-- START Passage --

The best thing about the mostly-monochromatic monstrosity is that it sucks and nobody likes it — not the art critics, not the hive mind, not me. It looks like something vomited up from the pits of Hades’ kitchen, a swirling visual cacophony (caca-phony?) of mottled shades of blood red, hot pink and fuchsia, swirling around its subject like a vacuum into the abyss, loaded with more occult symbolism than you can shake a holly wood wand at.
All of it, of course, loaded with symbolic ambiguity and dual/duel meanings. Does the monarch butterfly fluttering above Chuck’s right shoulder symbolize his metamorphosis from Prince to King? Is it a signifier of his devotion to the environment? The artist, Jonathan Yao, son of a Parliament member, portraitist of the stars, claims it is both those things.
But as numerous conspiracy researchers pointed out immediately, butterflies are also a symbol of “Monarch” programming, one method of trauma-based mind control that built upon the foul foundation of CIA’s MK-Ultra brainwashing program — who got it from the Nazis, who got it from the Egyptian Book of the Dead — and is now used by numerous organizations, government and not, for covert operational purposes.

-- END Passage --
-- START Supplied material --

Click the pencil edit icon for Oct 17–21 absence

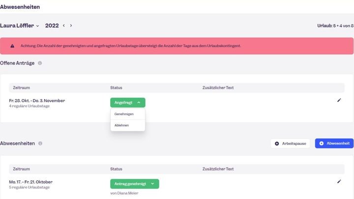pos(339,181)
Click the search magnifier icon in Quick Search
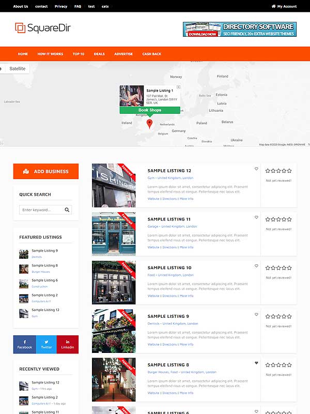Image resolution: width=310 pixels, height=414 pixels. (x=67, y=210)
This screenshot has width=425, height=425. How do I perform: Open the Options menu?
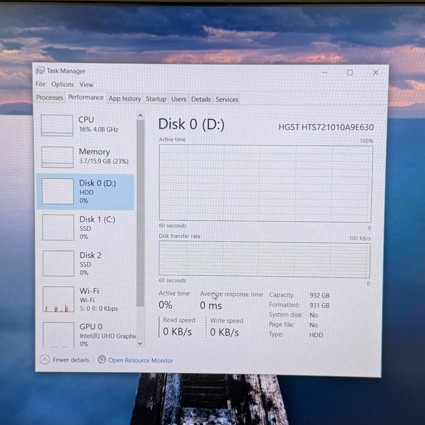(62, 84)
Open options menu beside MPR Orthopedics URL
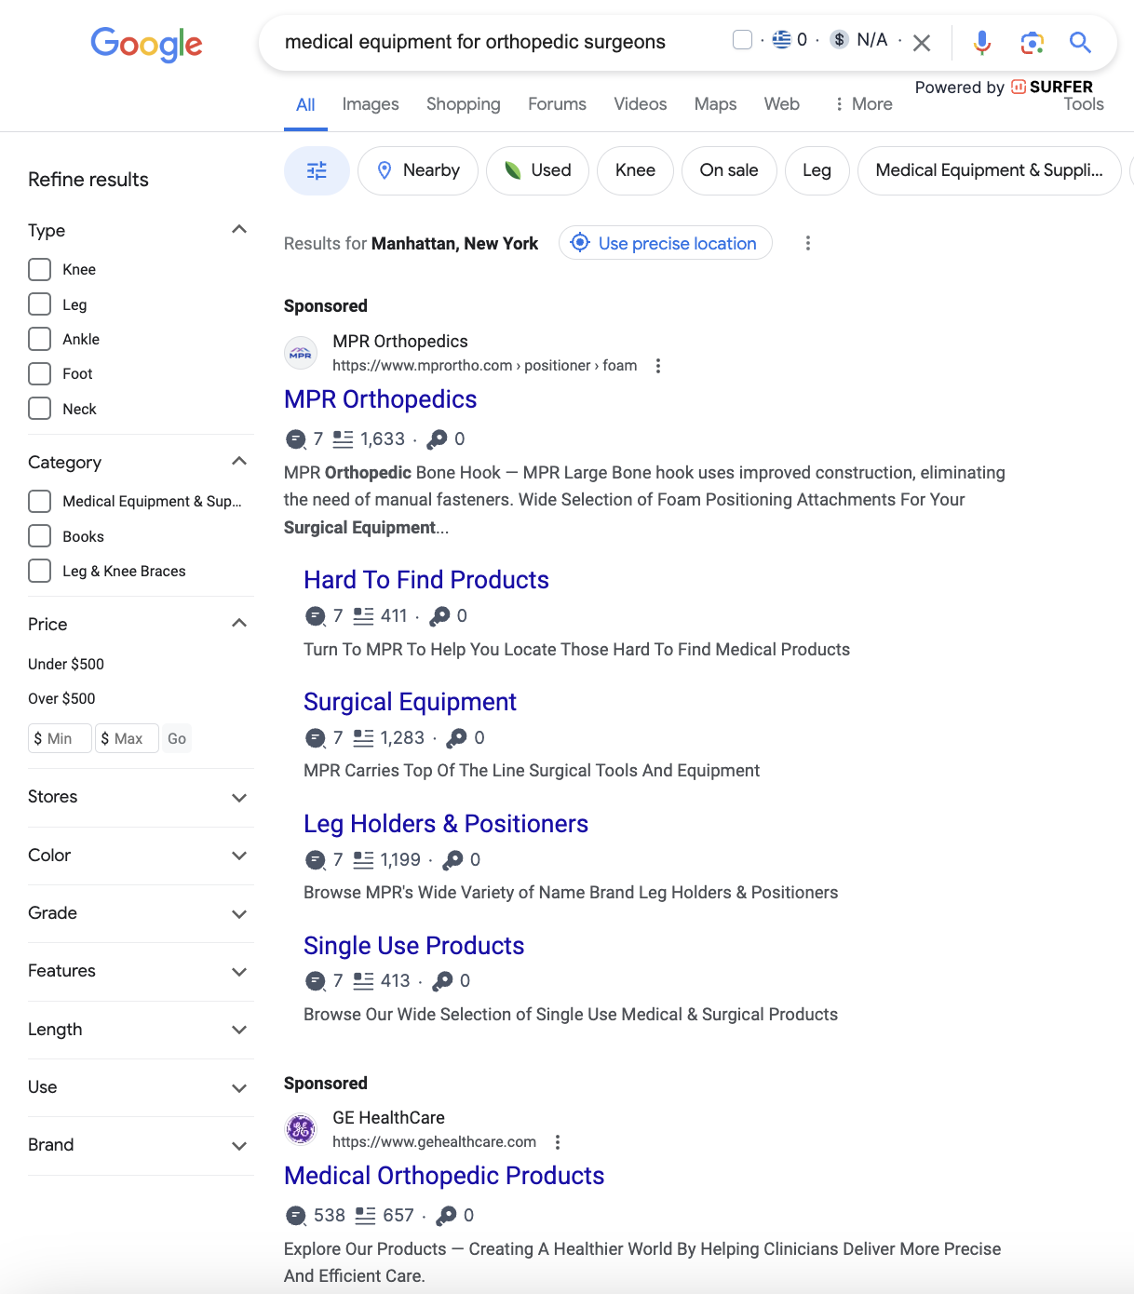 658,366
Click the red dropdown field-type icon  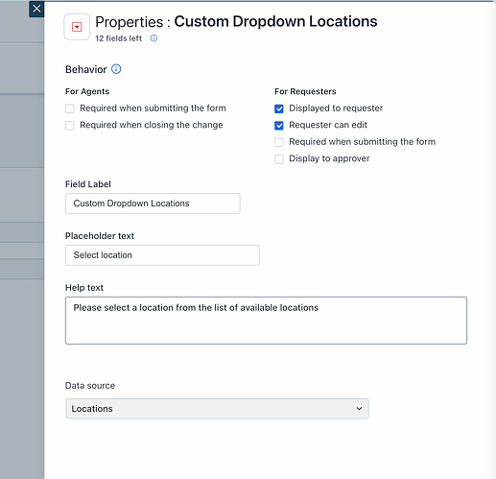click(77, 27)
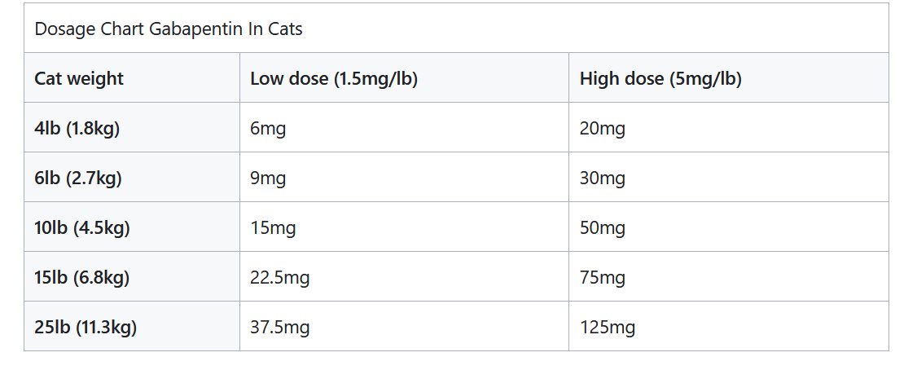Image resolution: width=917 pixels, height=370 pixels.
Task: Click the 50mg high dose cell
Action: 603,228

-- END Supplied material --
-- START Supplied material --

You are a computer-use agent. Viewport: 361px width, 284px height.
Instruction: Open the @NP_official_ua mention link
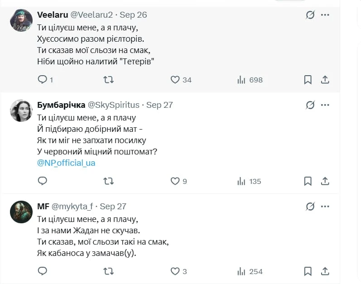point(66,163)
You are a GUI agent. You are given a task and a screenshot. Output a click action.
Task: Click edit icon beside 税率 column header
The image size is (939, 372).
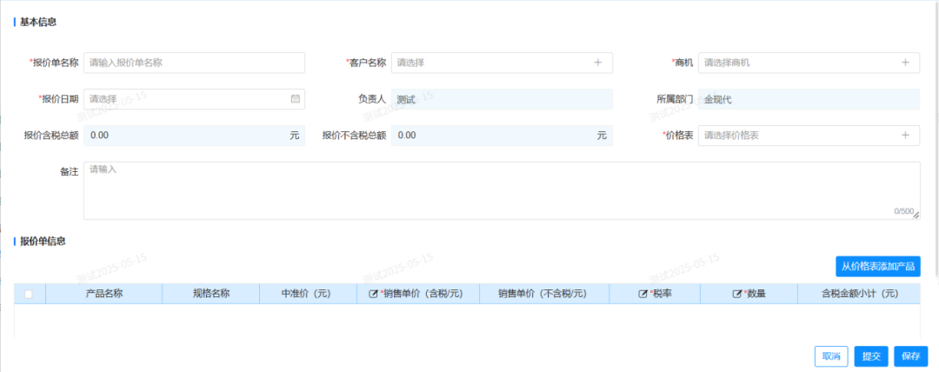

-- END Supplied material --
-- START Supplied material --

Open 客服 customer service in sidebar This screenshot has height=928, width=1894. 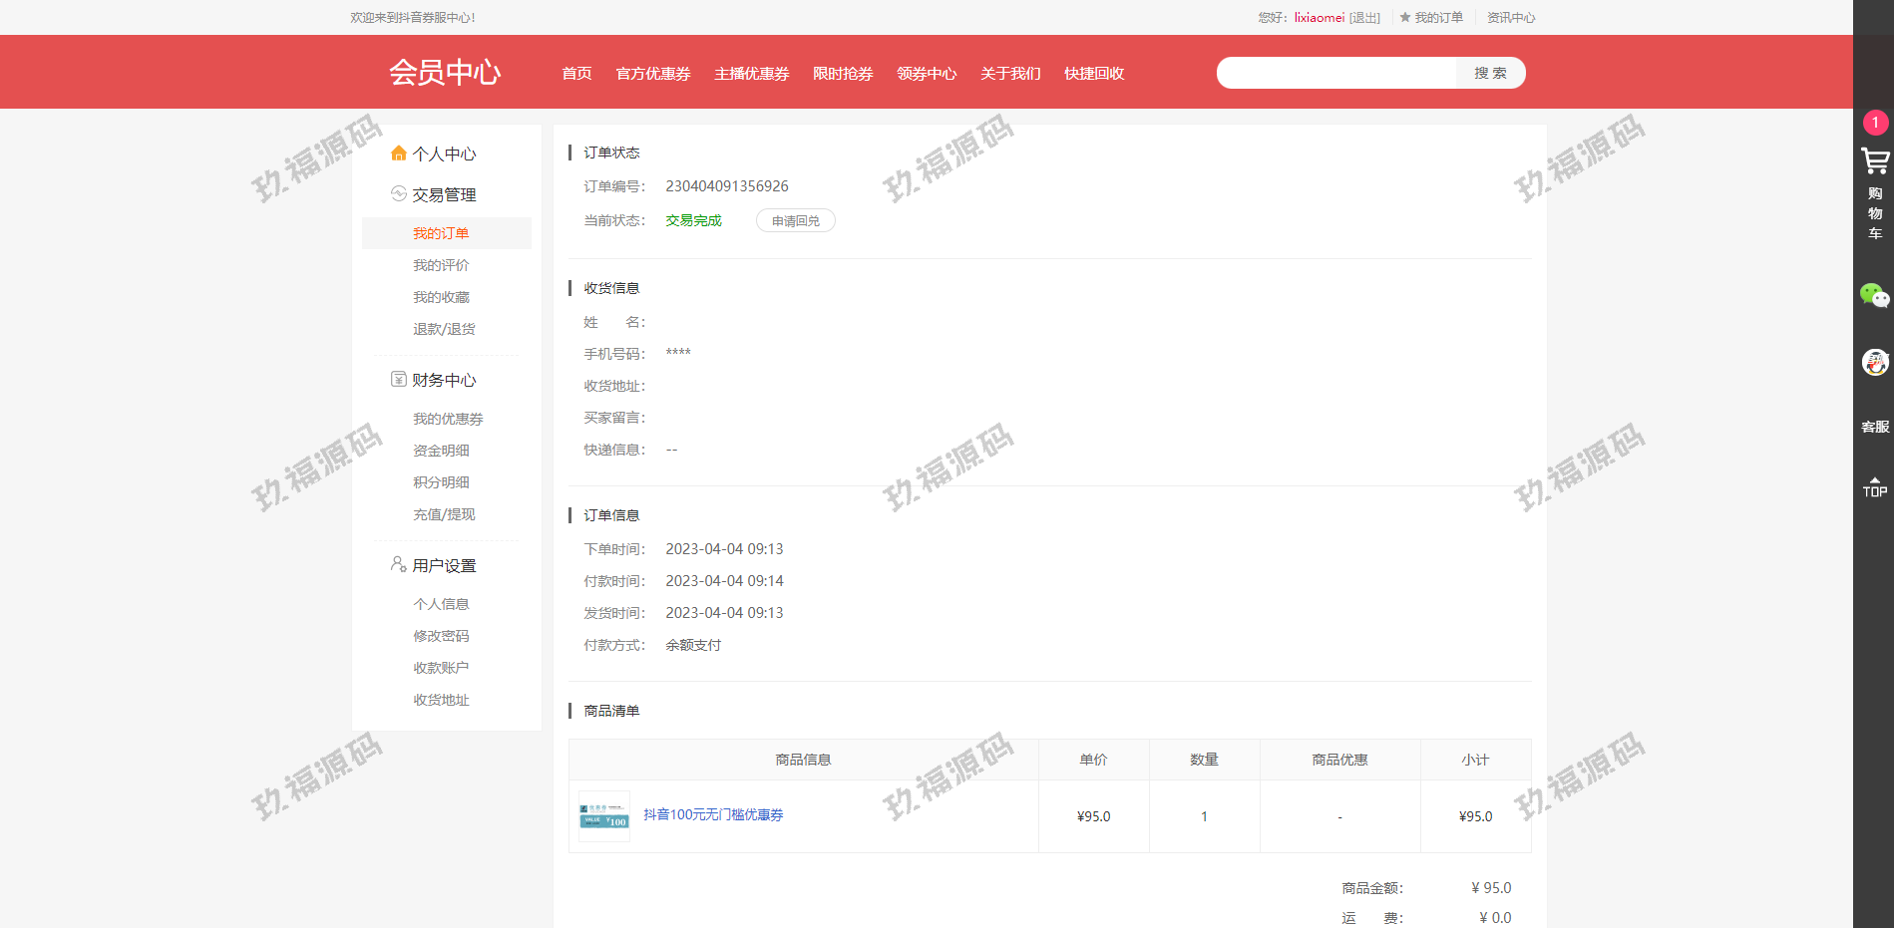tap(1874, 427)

-- END Supplied material --

Your tasks:
1. Return the part of the passage about the portrait starting at "But as numerous" and ending at "covert operational purposes.", copied word for word.
2. Translate this sentence from the passage about the portrait into Spanish: "Is it a signifier of his devotion to the environment?"
3. List every shade of color that the passage about the portrait names.

Exercise answers:
1.
But as numerous conspiracy researchers pointed out immediately, butterflies are also a symbol of “Monarch” programming, one method of trauma-based mind control that built upon the foul foundation of CIA’s MK-Ultra brainwashing program — who got it from the Nazis, who got it from the Egyptian Book of the Dead — and is now used by numerous organizations, government and not, for covert operational purposes.

2. ¿Es un símbolo de su devoción por el medio ambiente?

3.
- blood red
- hot pink
- fuchsia